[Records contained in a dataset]
====
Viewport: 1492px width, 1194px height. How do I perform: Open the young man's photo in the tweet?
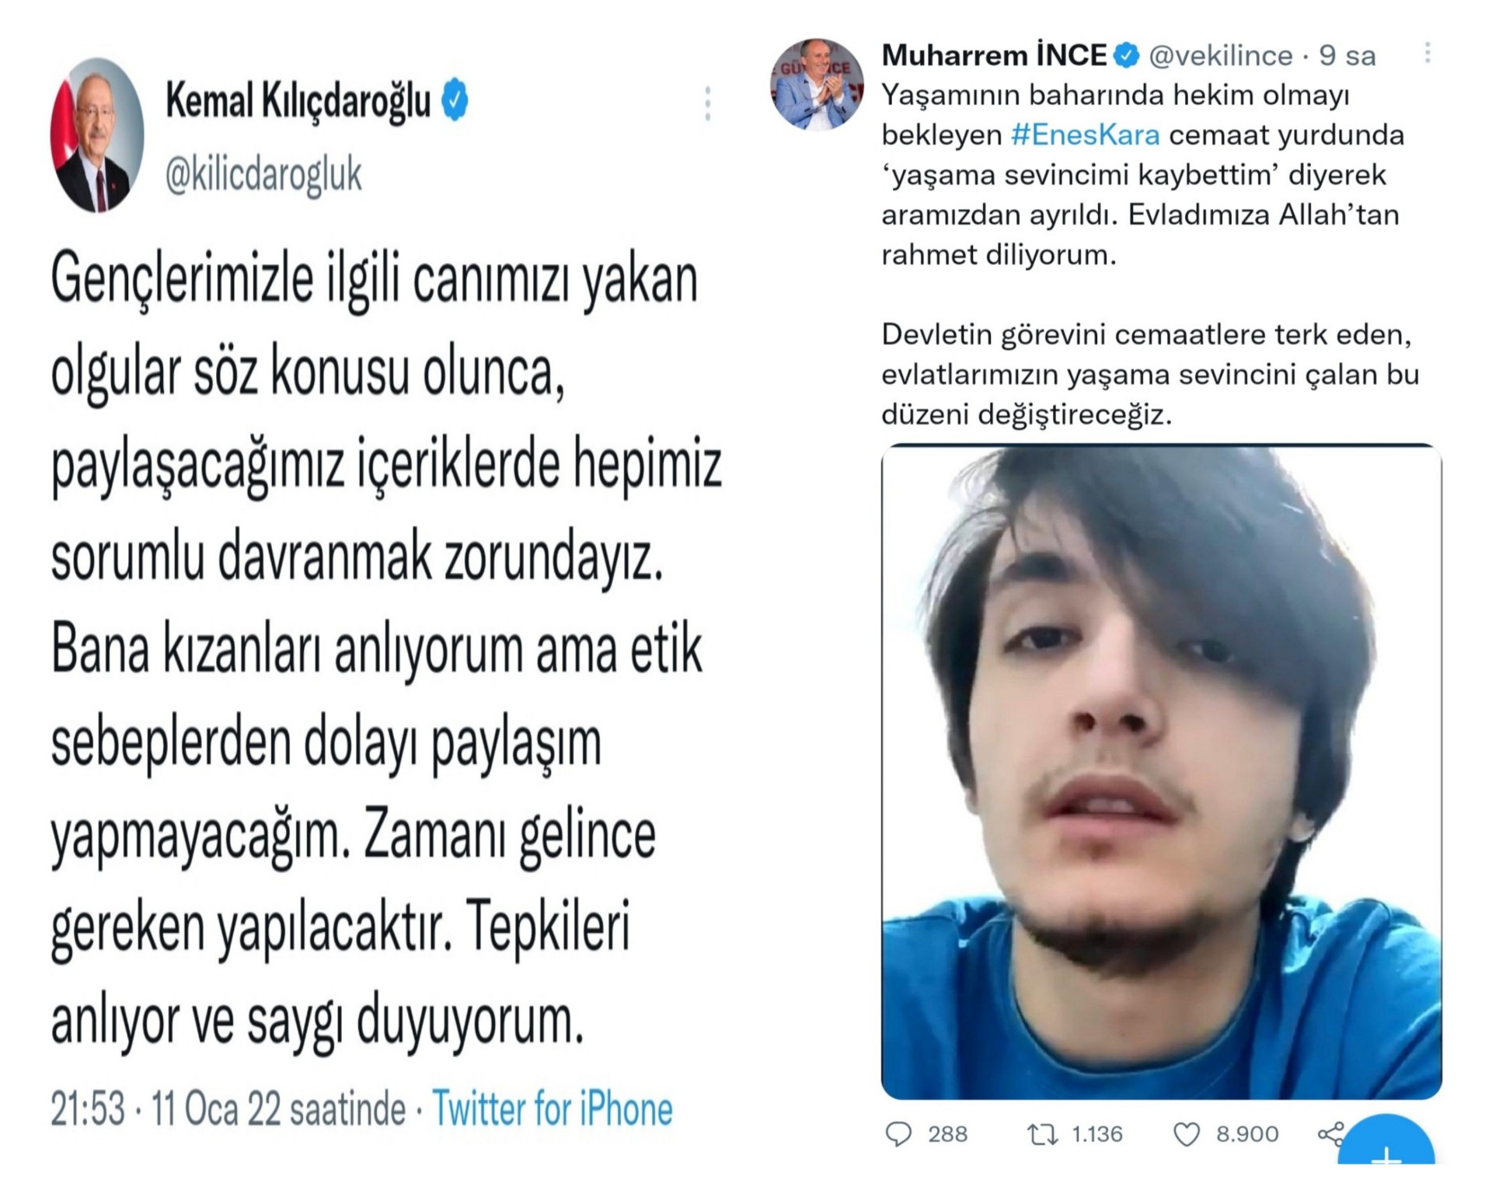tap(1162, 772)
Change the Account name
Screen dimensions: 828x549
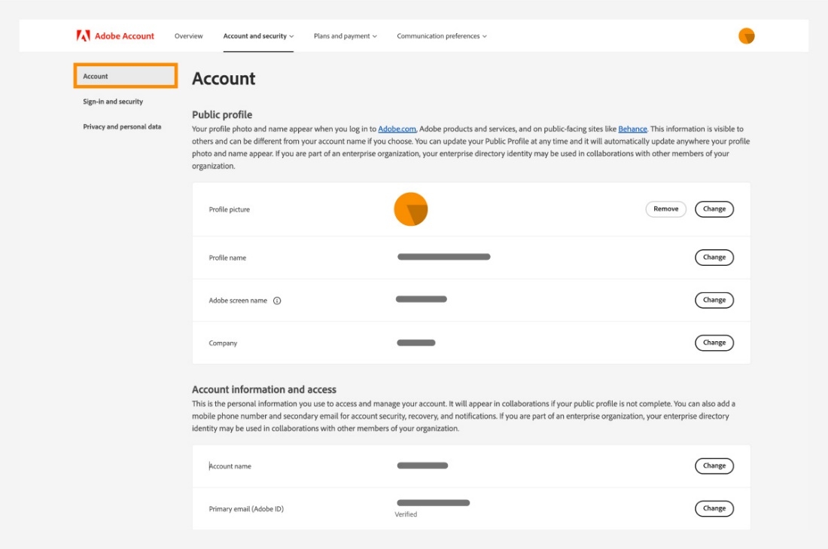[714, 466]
====
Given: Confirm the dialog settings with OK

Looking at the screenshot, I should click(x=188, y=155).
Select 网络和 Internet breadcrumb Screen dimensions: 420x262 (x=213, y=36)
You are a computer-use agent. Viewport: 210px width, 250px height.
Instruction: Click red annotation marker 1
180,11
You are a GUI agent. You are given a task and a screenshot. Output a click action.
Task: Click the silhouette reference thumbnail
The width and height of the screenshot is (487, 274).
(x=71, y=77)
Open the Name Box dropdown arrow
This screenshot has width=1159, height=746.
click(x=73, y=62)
====
-- Work item --
Which lines of the data contain the string "agent"? Copy each one.

-- Result of the task --
You are a computer-use agent. Viewport: 210px width, 250px height.
You are a GUI agent. You are given a task and a screenshot. Output a click action.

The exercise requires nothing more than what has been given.